Outlook for 2010

22 February 2010

Schematics of the splice fixes



At the end of January, the LHC machine team, experiments, and CERN Management came together at the LHC Chamonix workshop to agree on a preliminary run plan for the next two years. The LHC will run for 18-24 months at a collision energy of 7 TeV, until the experiments have collected an integrated luminosity of 1 fb-1 of data.

There will be just one short technical stop midway through the run period and an extended shutdown of around one year will follow at the end, at which time the machine will be readied for running at its design energy of 14 TeV.
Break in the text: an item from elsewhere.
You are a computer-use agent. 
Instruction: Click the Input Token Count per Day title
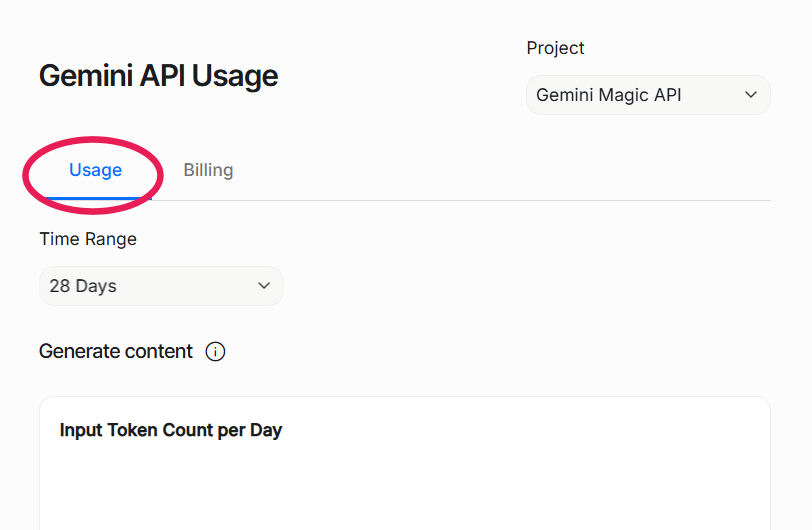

“Clearly we would have liked to have had 10 TeV as soon as possible, however there are a lot of studies and physics that we can do at 7 TeV,” says ATLAS Deputy Physics Co-ordinator Aleandro Nisati.

The option of a partial repair of the machine, enabling it to run at 10 TeV for a period, was ruled out at Chamonix. This would require warming up all eight sectors and fitting copper stabilisers to some magnet splices. Since further shutdowns and upgrade work would then be necessary to take the machine to design energy at a later date, the decision-makers favoured the option of an extended physics run at 7 TeV, ahead of a complete repair to 14 TeV capability.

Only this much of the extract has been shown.